In the tests for nameLens on the Lens Person exercise, I think there may be an issue.
The test for ensuring immutability expects that the test data person object’s name should not equal “Sara Lakshamanan”.
I think there are several issues causing this test to always pass.
First, it only applies to the “forename” test, where the lens is used to set a new name of “Sara Lakshmanan”. This test doesn’t make sense at all if the “surname” test is not skipped, since in an “incorrect” solution, where the object is mutated, it would then equal “Saravanan Laksh”.
The other issue is that: “Lakshamanan” and “Lakshmanan” are not equal, so even with skipping the “surname” test, this test will always pass.
There is a second typo issue in the streetLens, since “street” and “Street” are not equal.

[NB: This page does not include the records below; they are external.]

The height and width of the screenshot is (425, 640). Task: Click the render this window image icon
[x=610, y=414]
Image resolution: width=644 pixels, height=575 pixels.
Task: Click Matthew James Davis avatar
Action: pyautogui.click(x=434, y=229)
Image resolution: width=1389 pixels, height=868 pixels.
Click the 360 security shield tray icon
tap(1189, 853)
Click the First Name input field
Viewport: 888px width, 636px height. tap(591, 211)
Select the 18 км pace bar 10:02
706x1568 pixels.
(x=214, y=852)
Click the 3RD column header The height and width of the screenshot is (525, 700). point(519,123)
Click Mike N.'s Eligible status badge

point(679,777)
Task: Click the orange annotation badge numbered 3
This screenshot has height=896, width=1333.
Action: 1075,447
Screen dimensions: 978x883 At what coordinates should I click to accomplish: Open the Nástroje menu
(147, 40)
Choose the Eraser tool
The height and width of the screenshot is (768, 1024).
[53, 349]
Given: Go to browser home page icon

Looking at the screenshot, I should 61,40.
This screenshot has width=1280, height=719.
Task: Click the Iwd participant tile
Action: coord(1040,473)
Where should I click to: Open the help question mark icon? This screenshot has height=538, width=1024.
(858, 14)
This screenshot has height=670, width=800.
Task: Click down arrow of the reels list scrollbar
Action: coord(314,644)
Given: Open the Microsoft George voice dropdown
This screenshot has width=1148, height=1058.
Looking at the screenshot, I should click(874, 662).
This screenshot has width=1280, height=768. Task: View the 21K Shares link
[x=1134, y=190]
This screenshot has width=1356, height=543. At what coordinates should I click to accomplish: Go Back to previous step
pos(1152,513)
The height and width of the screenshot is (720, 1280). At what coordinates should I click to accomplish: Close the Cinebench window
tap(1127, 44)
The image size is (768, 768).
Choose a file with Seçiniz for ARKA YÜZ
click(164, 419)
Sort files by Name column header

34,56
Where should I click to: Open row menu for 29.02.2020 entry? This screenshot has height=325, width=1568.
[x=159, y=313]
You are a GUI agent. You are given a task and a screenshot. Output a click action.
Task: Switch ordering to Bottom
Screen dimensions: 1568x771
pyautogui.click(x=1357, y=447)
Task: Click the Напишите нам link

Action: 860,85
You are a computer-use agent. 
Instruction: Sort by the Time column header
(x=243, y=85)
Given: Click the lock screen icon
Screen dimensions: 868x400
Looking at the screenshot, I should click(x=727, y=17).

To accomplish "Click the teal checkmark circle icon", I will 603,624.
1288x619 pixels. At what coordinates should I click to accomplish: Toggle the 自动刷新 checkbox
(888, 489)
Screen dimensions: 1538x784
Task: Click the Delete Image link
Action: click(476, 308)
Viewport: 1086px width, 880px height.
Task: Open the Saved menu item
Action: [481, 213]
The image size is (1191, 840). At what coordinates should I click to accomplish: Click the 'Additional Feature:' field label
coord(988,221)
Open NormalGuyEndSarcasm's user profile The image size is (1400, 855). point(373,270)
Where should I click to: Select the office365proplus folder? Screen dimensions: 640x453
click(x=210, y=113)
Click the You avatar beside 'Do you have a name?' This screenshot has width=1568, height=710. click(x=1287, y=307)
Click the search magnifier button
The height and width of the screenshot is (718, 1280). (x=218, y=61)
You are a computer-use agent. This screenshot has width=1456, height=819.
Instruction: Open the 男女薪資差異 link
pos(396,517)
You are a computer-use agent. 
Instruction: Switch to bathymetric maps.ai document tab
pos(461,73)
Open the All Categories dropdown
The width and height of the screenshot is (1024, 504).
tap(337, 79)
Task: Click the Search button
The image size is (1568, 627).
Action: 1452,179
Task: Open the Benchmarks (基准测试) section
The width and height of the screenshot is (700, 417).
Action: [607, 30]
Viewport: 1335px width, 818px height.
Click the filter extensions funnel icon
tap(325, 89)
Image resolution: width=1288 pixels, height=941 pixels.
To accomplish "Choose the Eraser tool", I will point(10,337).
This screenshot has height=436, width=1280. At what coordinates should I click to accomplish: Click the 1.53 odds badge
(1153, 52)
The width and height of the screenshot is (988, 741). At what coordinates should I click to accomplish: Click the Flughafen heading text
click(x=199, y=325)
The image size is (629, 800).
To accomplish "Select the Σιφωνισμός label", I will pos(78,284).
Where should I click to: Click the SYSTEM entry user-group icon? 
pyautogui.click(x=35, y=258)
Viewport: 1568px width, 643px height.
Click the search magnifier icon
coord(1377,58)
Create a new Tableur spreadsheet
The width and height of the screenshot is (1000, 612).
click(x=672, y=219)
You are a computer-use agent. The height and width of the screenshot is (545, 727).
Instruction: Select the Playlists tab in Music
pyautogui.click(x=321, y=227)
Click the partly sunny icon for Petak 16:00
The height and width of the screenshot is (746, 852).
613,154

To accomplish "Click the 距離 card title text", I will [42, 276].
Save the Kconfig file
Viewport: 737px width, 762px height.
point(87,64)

The first issue doesn’t apply to the other test groups, as they only have one .set test, however I think it would still be better to replace each of these with a test positively checking the specific property of person, or the full expected object:
I may just not be understanding the exercise, but get(person) and set(person, value) are defined in the Lens class, but they aren’t necessary since the values provided when using the class replace them.
Also I think there should be more tests, to discourage hard-coding.
Opinion
Also I don’t think the premise of this exercise is entirely valid?
The example given from Haskell does indeed seem very messy, but it isn’t nearly as bad in JavaScript.
Plus why is there a need for an exercise about this functional programming concept in (what I believe to be) an object-oriented language?
@FriendlyUser1 In my humble opinion Javascript, as it is used today in most environments, is very much a functional language. Yes, it supports OOP functionality but with most modern frameworks it feels like that’s really not the focus. It’s very much a matter of choice tho.
AS for the exercise tests, PRs are welcome if you have the time and energy to work on this. You’d also want to discuss with @SleeplessByte (our resident JS track maintainer (sorry for the ping)).
I have found another issue with the tests in this exercise. None of the tests for the lens.set method check that the value has actually been set, they just check that the original object hasn’t been mutated. Not a big issue, but kinda fun that this little snippet passes the tests:
Wow, indeed. The tests check whether the “lens” get value (nameLens(obj)) equals to the “long way round” value (obj.name), but not what that value actually is.
You don’t even have to copy anything, really. You can get away with o => o.
I think this exercise should be redesigned. I should probably open a new thread, but in short:
I looked into what Lenses actually are. A big property of theirs is that they’re composable. So streetLens should be created with lens('address') + lens('street') (preudocode)
A really simplified explanation on Lenses I’ve found here.
So just writing new Lens(p => p.name, (p, v) => { ...o, name: v }) is not using lenses.
Even the Haskell and Scala track don’t require the lens-related functions to be provided to the tests, just the final wrapper that returns the name, address, etc… The “proper” solution is to implement and use lenses within your code, going on that wiki page for Haskell.
The fact that you can solve the exercise without actually interacting with the topic might be a teachable moment in Haskell/Scala - I’m not sure - if the non-lens way is longer and more tedious than the functional way; but in JS a method that accesses a field is rather trivial.